The Role of Femtocells (News - Alert)

Due to the fact that LTE requires roughly twice the number of base stations as a 3G environment, operators will need picocells and femtocells. Both options offer a cost-effective alternative to more expensive macro cell sites, especially when it comes to using it indoors.

Operators in the U.S. are moving cautiously with trials as femtocells as a mass-market proposition is incremental and slow-moving. Such a rollout carries with it a variety of complex and new challenges for an operator on a network planning and management level.

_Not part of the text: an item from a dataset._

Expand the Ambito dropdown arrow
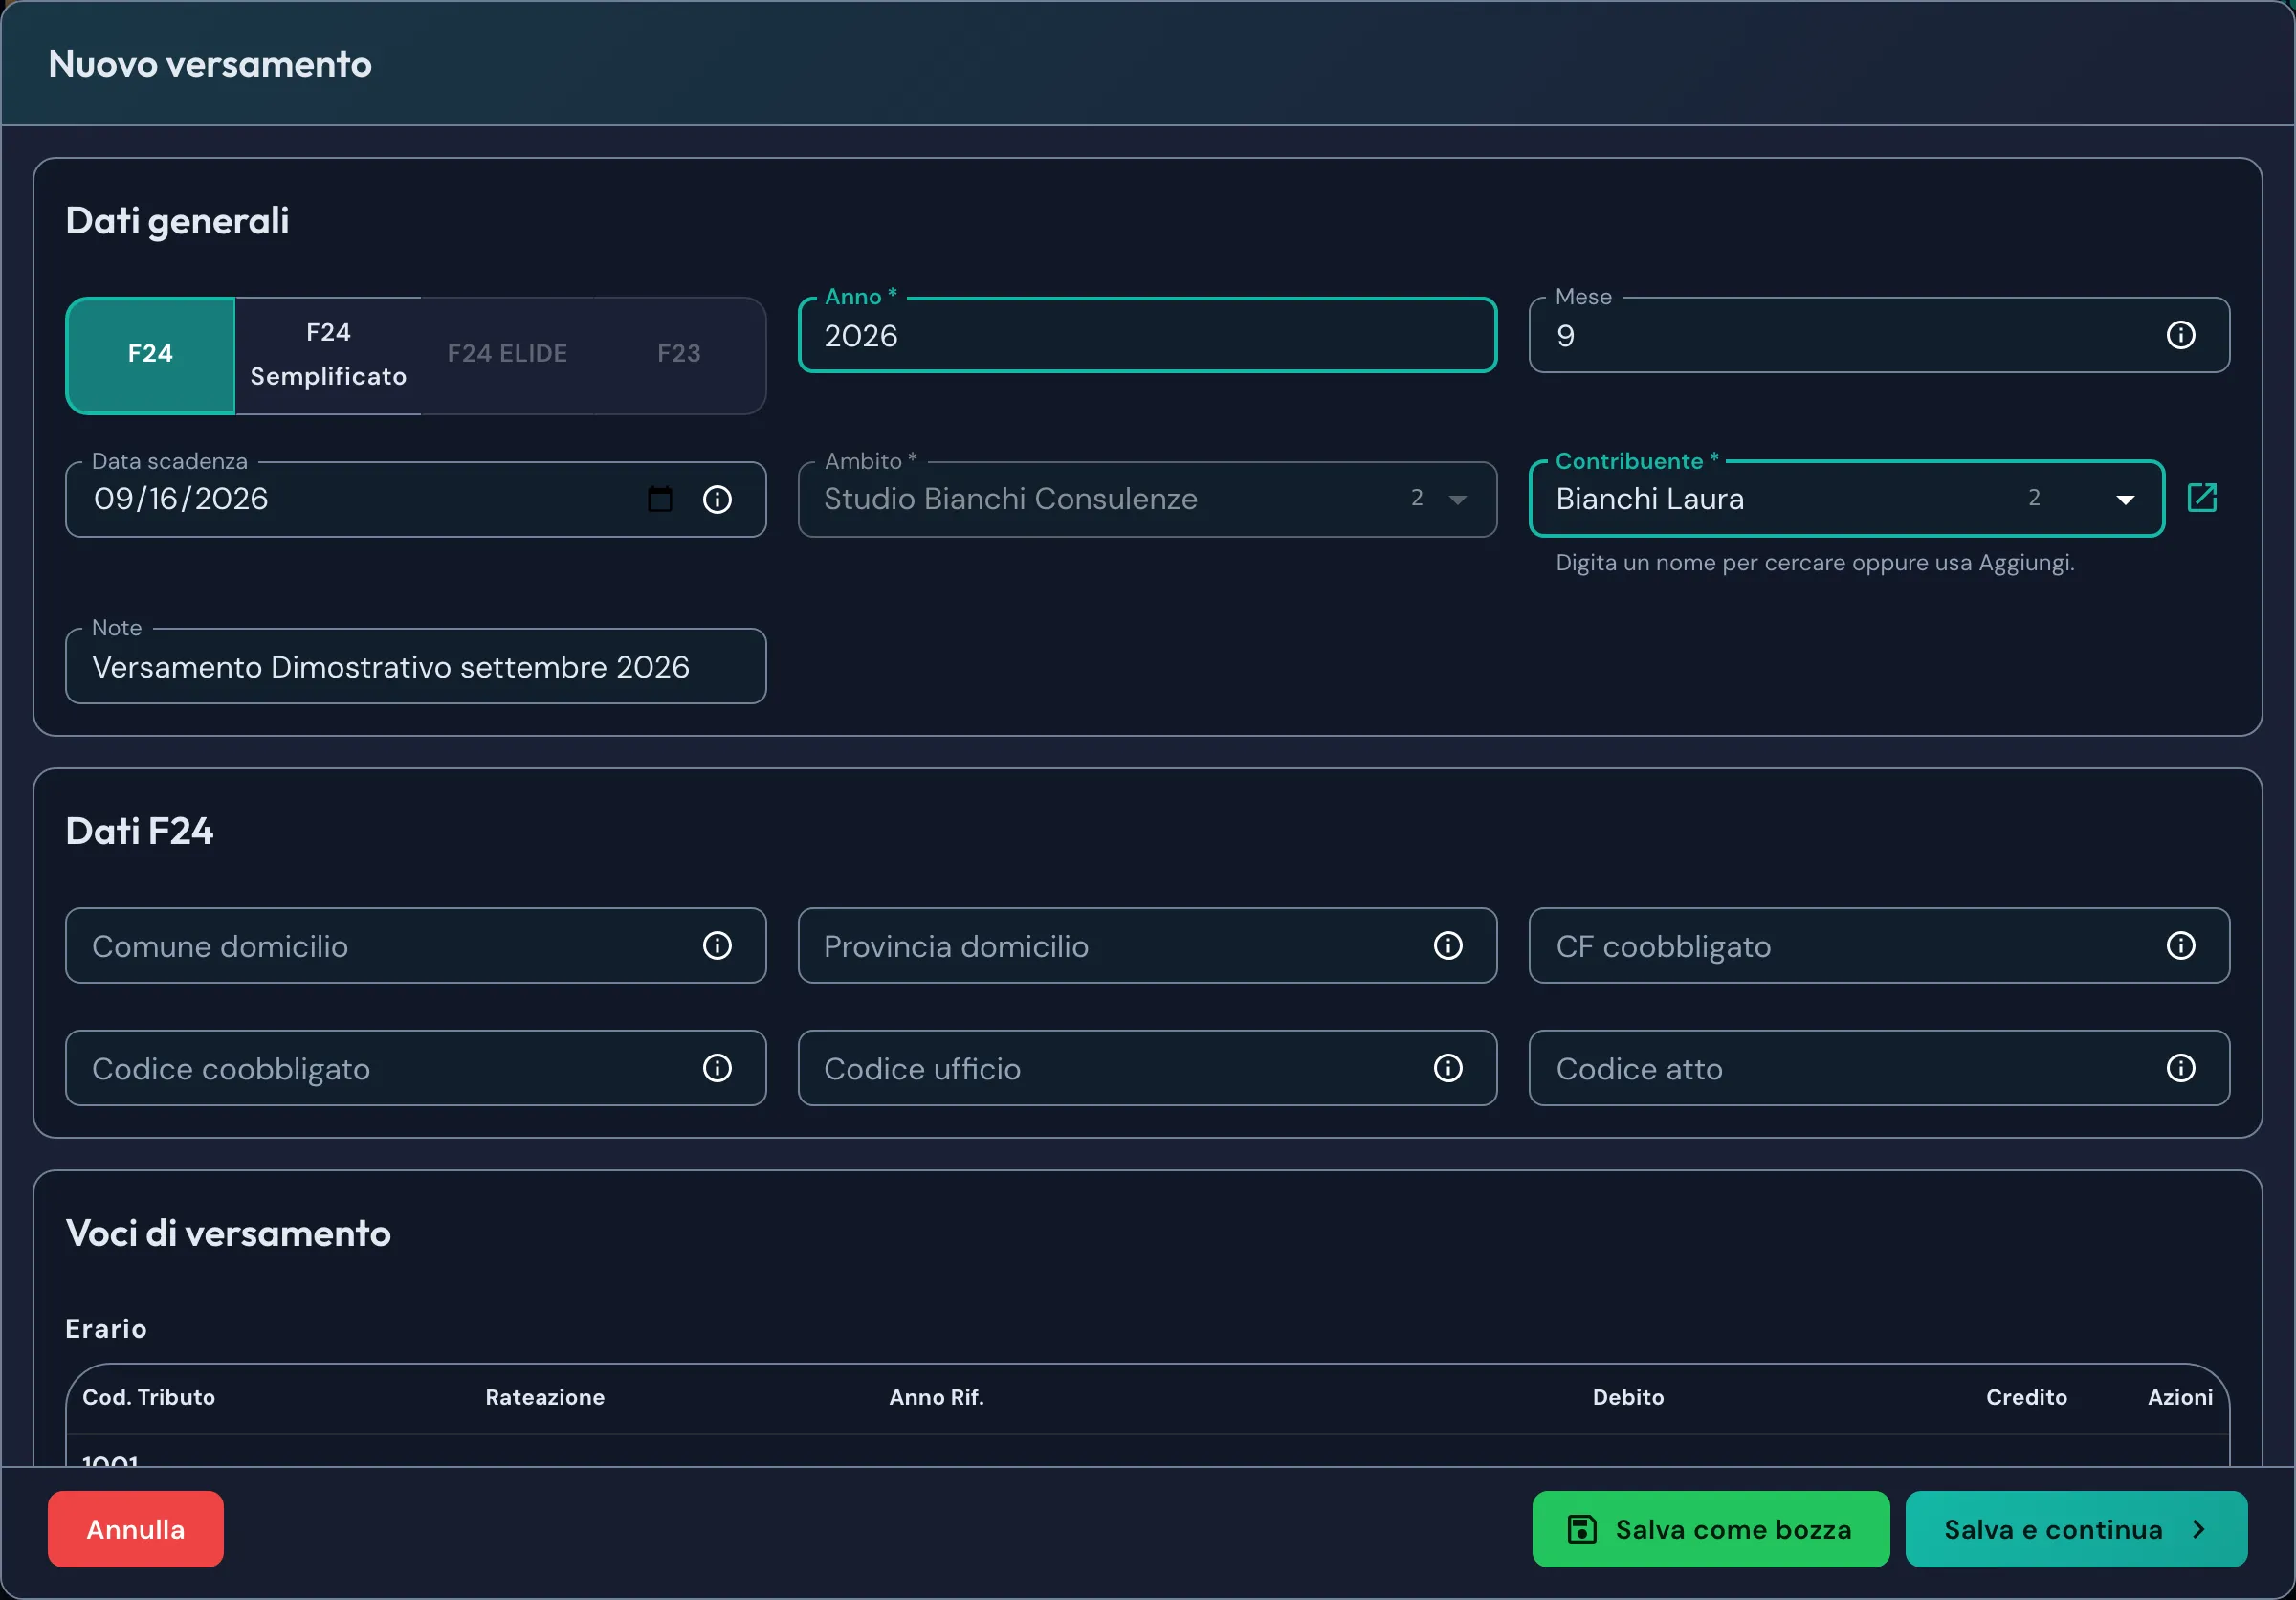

At the same time, such a mass rollout of femtocells requires the potential of new miniature 3G sites going live over a span of days or weeks. These new sites could be anywhere, from a single femtocell in a house in the country to 50 or more in a single apartment building, which will generate multiple and overlapping 3G signals.

According to AIRCOM (News - Alert), such scenarios creates a bubble of radio interference as multiple femtocell signals “leak” into and disrupt the macro network, impeding performance and impairing the customer experience.

The Bandwidth Surge to the Core

The femtocell layer places new stresses and strains on a network architecture. As consumers plug into their femtocells, network managers will have to deal with sudden spikes in bandwidth demand across different parts of their network at different times. They must also factor in multiple choke points along the network “path” to the core.

Even though femtocells take traffic off the macro network, they will still pull more bandwidth from the operator’s core network resources. When the arbitrary dispersal and activation by end users is combined with the fact that operators are no longer in exclusive control of their own network planning, the impact of femtocells on a network’s entire capacity resource and performance presents tricky landscape to maneuver.